++++ The data

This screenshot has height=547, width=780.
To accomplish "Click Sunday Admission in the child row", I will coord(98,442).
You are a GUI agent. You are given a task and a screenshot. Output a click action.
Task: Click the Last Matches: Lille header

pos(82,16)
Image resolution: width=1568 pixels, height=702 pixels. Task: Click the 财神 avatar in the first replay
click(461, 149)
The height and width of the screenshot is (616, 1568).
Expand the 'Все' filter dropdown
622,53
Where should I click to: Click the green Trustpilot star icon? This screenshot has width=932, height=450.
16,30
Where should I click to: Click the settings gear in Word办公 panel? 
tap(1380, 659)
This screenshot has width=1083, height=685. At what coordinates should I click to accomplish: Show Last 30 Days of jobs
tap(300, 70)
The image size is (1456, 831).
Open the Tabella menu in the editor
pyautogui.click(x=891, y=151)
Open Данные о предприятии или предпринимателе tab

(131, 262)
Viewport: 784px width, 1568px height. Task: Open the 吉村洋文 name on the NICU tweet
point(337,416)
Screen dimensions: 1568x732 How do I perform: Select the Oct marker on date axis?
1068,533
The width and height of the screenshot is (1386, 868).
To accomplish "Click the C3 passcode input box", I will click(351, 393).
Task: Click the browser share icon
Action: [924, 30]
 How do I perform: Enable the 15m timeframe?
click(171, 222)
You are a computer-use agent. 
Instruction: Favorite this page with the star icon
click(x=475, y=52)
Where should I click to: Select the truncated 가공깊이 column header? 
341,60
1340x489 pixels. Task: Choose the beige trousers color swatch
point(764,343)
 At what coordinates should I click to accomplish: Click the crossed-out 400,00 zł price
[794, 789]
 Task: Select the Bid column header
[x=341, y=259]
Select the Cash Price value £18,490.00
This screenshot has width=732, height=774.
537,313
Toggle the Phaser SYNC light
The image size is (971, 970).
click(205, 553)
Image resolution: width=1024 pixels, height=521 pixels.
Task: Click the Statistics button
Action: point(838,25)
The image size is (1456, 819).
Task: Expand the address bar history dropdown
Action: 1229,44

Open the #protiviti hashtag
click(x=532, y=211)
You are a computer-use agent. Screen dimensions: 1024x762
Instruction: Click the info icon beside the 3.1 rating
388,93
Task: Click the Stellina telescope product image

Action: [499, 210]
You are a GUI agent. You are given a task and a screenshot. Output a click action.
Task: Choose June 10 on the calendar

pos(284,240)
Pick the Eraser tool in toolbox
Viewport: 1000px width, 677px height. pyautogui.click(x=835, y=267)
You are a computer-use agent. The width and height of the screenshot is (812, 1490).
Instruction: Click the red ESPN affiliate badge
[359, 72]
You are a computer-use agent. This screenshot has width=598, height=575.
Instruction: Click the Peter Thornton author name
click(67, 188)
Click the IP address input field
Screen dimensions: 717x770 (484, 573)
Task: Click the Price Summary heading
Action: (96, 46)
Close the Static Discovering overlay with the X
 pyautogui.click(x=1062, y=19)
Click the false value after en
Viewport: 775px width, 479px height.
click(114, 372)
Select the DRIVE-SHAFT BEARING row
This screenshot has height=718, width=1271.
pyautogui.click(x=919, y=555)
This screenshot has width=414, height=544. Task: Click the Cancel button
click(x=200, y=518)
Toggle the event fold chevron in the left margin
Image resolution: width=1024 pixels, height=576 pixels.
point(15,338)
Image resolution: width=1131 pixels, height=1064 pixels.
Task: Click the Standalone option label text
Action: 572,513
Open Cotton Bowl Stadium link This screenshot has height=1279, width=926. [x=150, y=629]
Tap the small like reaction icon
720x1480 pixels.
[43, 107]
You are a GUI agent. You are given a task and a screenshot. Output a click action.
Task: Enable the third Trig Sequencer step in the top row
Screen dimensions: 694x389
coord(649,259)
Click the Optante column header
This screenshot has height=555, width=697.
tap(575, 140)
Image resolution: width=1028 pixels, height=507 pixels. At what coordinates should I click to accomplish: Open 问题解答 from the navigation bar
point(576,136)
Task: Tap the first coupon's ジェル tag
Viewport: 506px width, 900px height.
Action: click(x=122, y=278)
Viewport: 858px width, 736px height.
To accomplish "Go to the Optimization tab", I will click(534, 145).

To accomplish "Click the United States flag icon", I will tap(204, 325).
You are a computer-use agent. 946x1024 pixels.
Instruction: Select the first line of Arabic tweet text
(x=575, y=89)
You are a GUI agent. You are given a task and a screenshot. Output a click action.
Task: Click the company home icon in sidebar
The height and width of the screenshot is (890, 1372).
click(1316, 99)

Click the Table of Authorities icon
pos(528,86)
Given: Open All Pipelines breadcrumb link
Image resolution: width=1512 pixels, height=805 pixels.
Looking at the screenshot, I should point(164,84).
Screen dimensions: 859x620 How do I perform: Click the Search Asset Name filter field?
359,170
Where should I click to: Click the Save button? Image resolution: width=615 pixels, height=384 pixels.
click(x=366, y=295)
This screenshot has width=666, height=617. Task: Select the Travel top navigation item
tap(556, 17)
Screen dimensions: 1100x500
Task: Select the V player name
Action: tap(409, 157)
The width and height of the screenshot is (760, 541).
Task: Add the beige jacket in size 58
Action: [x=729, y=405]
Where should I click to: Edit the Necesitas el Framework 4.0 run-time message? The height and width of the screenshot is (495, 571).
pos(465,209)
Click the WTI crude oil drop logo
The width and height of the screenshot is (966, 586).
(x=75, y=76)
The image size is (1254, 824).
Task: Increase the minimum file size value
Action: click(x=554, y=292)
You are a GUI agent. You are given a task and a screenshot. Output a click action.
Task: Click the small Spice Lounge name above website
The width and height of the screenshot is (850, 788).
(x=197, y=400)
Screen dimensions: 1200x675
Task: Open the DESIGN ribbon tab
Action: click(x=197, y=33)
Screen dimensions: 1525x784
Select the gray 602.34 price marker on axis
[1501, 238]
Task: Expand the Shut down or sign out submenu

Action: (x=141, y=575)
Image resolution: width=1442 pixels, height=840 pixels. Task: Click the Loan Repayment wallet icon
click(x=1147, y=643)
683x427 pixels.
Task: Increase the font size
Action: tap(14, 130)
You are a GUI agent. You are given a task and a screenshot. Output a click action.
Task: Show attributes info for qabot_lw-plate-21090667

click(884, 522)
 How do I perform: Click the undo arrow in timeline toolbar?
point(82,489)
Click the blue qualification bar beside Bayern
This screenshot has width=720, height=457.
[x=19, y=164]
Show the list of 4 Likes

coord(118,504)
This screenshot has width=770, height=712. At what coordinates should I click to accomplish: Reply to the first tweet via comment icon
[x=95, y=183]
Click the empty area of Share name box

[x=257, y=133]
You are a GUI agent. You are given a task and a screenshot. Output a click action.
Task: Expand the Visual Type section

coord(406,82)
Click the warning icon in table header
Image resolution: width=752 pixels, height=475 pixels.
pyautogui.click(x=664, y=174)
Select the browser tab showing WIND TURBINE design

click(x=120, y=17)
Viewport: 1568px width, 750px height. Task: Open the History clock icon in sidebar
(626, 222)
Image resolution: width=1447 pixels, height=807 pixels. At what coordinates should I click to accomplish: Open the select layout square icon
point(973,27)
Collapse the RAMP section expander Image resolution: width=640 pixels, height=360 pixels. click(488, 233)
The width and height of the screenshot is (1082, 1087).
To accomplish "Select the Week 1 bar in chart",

++++++++

Exercise description: Repeat each record above precisely as written.

Task result:
This screenshot has height=547, width=780.
To accomplish "Click Sunday Admission in the child row", I will coord(98,442).
You are a GUI agent. You are given a task and a screenshot. Output a click action.
Task: Click the Last Matches: Lille header

pos(82,16)
Image resolution: width=1568 pixels, height=702 pixels. Task: Click the 财神 avatar in the first replay
click(461, 149)
The height and width of the screenshot is (616, 1568).
Expand the 'Все' filter dropdown
622,53
Where should I click to: Click the green Trustpilot star icon? This screenshot has width=932, height=450.
16,30
Where should I click to: Click the settings gear in Word办公 panel? 
tap(1380, 659)
This screenshot has width=1083, height=685. At what coordinates should I click to accomplish: Show Last 30 Days of jobs
tap(300, 70)
The image size is (1456, 831).
Open the Tabella menu in the editor
pyautogui.click(x=891, y=151)
Open Данные о предприятии или предпринимателе tab

(131, 262)
Viewport: 784px width, 1568px height. Task: Open the 吉村洋文 name on the NICU tweet
point(337,416)
Screen dimensions: 1568x732 How do I perform: Select the Oct marker on date axis?
1068,533
The width and height of the screenshot is (1386, 868).
To accomplish "Click the C3 passcode input box", I will click(351, 393).
Task: Click the browser share icon
Action: [924, 30]
 How do I perform: Enable the 15m timeframe?
click(171, 222)
You are a computer-use agent. 
Instruction: Favorite this page with the star icon
click(x=475, y=52)
Where should I click to: Select the truncated 가공깊이 column header? 
341,60
1340x489 pixels. Task: Choose the beige trousers color swatch
point(764,343)
 At what coordinates should I click to accomplish: Click the crossed-out 400,00 zł price
[794, 789]
 Task: Select the Bid column header
[x=341, y=259]
Select the Cash Price value £18,490.00
This screenshot has width=732, height=774.
537,313
Toggle the Phaser SYNC light
The image size is (971, 970).
click(205, 553)
Image resolution: width=1024 pixels, height=521 pixels.
Task: Click the Statistics button
Action: point(838,25)
The image size is (1456, 819).
Task: Expand the address bar history dropdown
Action: 1229,44

Open the #protiviti hashtag
click(x=532, y=211)
You are a computer-use agent. Screen dimensions: 1024x762
Instruction: Click the info icon beside the 3.1 rating
388,93
Task: Click the Stellina telescope product image

Action: [499, 210]
You are a GUI agent. You are given a task and a screenshot. Output a click action.
Task: Choose June 10 on the calendar

pos(284,240)
Pick the Eraser tool in toolbox
Viewport: 1000px width, 677px height. pyautogui.click(x=835, y=267)
You are a computer-use agent. The width and height of the screenshot is (812, 1490).
Instruction: Click the red ESPN affiliate badge
[359, 72]
You are a computer-use agent. This screenshot has width=598, height=575.
Instruction: Click the Peter Thornton author name
click(67, 188)
Click the IP address input field
Screen dimensions: 717x770 (484, 573)
Task: Click the Price Summary heading
Action: (96, 46)
Close the Static Discovering overlay with the X
 pyautogui.click(x=1062, y=19)
Click the false value after en
Viewport: 775px width, 479px height.
click(114, 372)
Select the DRIVE-SHAFT BEARING row
This screenshot has height=718, width=1271.
pyautogui.click(x=919, y=555)
This screenshot has width=414, height=544. Task: Click the Cancel button
click(x=200, y=518)
Toggle the event fold chevron in the left margin
Image resolution: width=1024 pixels, height=576 pixels.
point(15,338)
Image resolution: width=1131 pixels, height=1064 pixels.
Task: Click the Standalone option label text
Action: 572,513
Open Cotton Bowl Stadium link This screenshot has height=1279, width=926. [x=150, y=629]
Tap the small like reaction icon
720x1480 pixels.
[43, 107]
You are a GUI agent. You are given a task and a screenshot. Output a click action.
Task: Enable the third Trig Sequencer step in the top row
Screen dimensions: 694x389
coord(649,259)
Click the Optante column header
This screenshot has height=555, width=697.
tap(575, 140)
Image resolution: width=1028 pixels, height=507 pixels. At what coordinates should I click to accomplish: Open 问题解答 from the navigation bar
point(576,136)
Task: Tap the first coupon's ジェル tag
Viewport: 506px width, 900px height.
Action: click(x=122, y=278)
Viewport: 858px width, 736px height.
To accomplish "Go to the Optimization tab", I will click(534, 145).

To accomplish "Click the United States flag icon", I will tap(204, 325).
You are a computer-use agent. 946x1024 pixels.
Instruction: Select the first line of Arabic tweet text
(x=575, y=89)
You are a GUI agent. You are given a task and a screenshot. Output a click action.
Task: Click the company home icon in sidebar
The height and width of the screenshot is (890, 1372).
click(1316, 99)

Click the Table of Authorities icon
pos(528,86)
Given: Open All Pipelines breadcrumb link
Image resolution: width=1512 pixels, height=805 pixels.
Looking at the screenshot, I should point(164,84).
Screen dimensions: 859x620 How do I perform: Click the Search Asset Name filter field?
359,170
Where should I click to: Click the Save button? Image resolution: width=615 pixels, height=384 pixels.
click(x=366, y=295)
This screenshot has width=666, height=617. Task: Select the Travel top navigation item
tap(556, 17)
Screen dimensions: 1100x500
Task: Select the V player name
Action: tap(409, 157)
The width and height of the screenshot is (760, 541).
Task: Add the beige jacket in size 58
Action: [x=729, y=405]
Where should I click to: Edit the Necesitas el Framework 4.0 run-time message? The height and width of the screenshot is (495, 571).
pos(465,209)
Click the WTI crude oil drop logo
The width and height of the screenshot is (966, 586).
(x=75, y=76)
The image size is (1254, 824).
Task: Increase the minimum file size value
Action: click(x=554, y=292)
You are a GUI agent. You are given a task and a screenshot. Output a click action.
Task: Click the small Spice Lounge name above website
The width and height of the screenshot is (850, 788).
(x=197, y=400)
Screen dimensions: 1200x675
Task: Open the DESIGN ribbon tab
Action: click(x=197, y=33)
Screen dimensions: 1525x784
Select the gray 602.34 price marker on axis
[1501, 238]
Task: Expand the Shut down or sign out submenu

Action: (x=141, y=575)
Image resolution: width=1442 pixels, height=840 pixels. Task: Click the Loan Repayment wallet icon
click(x=1147, y=643)
683x427 pixels.
Task: Increase the font size
Action: tap(14, 130)
You are a GUI agent. You are given a task and a screenshot. Output a click action.
Task: Show attributes info for qabot_lw-plate-21090667

click(884, 522)
 How do I perform: Click the undo arrow in timeline toolbar?
point(82,489)
Click the blue qualification bar beside Bayern
This screenshot has width=720, height=457.
[x=19, y=164]
Show the list of 4 Likes

coord(118,504)
This screenshot has width=770, height=712. At what coordinates should I click to accomplish: Reply to the first tweet via comment icon
[x=95, y=183]
Click the empty area of Share name box

[x=257, y=133]
You are a GUI agent. You are given a task and a screenshot. Output a click action.
Task: Expand the Visual Type section

coord(406,82)
Click the warning icon in table header
Image resolution: width=752 pixels, height=475 pixels.
pyautogui.click(x=664, y=174)
Select the browser tab showing WIND TURBINE design

click(x=120, y=17)
Viewport: 1568px width, 750px height. Task: Open the History clock icon in sidebar
(626, 222)
Image resolution: width=1447 pixels, height=807 pixels. At what coordinates should I click to accomplish: Open the select layout square icon
point(973,27)
Collapse the RAMP section expander Image resolution: width=640 pixels, height=360 pixels. click(488, 233)
The width and height of the screenshot is (1082, 1087).
To accomplish "Select the Week 1 bar in chart",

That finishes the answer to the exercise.